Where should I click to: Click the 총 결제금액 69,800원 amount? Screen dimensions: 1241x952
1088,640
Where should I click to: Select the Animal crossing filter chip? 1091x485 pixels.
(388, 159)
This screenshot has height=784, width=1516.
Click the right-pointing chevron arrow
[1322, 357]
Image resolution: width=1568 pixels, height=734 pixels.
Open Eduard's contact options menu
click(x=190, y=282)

...

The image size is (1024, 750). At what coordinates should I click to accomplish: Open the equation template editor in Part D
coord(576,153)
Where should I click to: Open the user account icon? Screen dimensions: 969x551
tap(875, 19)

==

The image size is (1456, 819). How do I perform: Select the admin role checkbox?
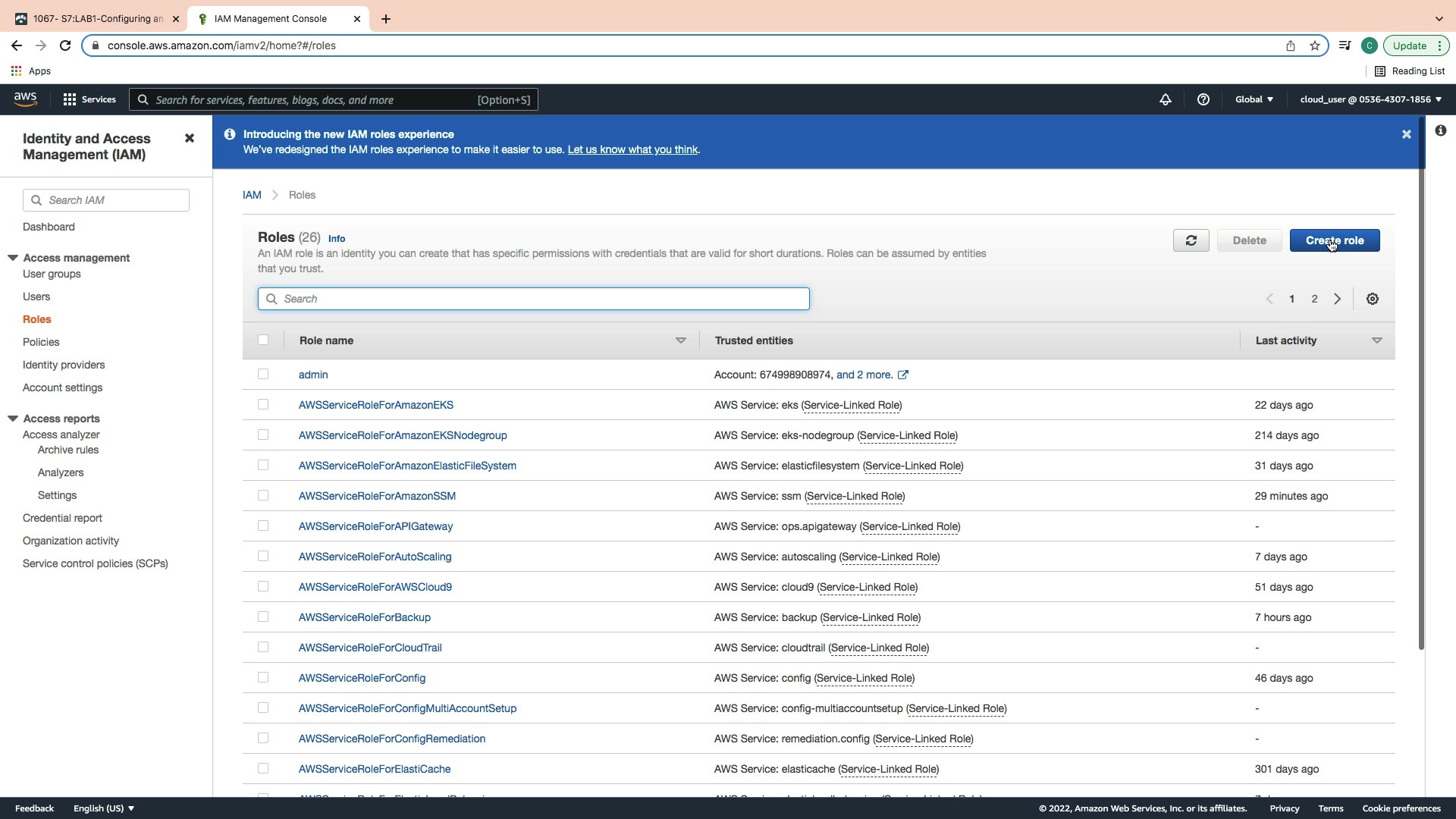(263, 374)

- DIRECTIONS: Update the items from the line holding "Where should I click to: Click" through the line holding "click(x=190, y=282)", inclusive, replacing "chevron arrow" with "chevron button" and leaving everything else unchanged. Give only those lines.

- RESULT OF THE EXERCISE:
Where should I click to: Click the 총 결제금액 69,800원 amount? Screen dimensions: 1241x952
1088,640
Where should I click to: Select the Animal crossing filter chip? 1091x485 pixels.
(388, 159)
This screenshot has height=784, width=1516.
Click the right-pointing chevron button
[1322, 357]
Image resolution: width=1568 pixels, height=734 pixels.
Open Eduard's contact options menu
click(x=190, y=282)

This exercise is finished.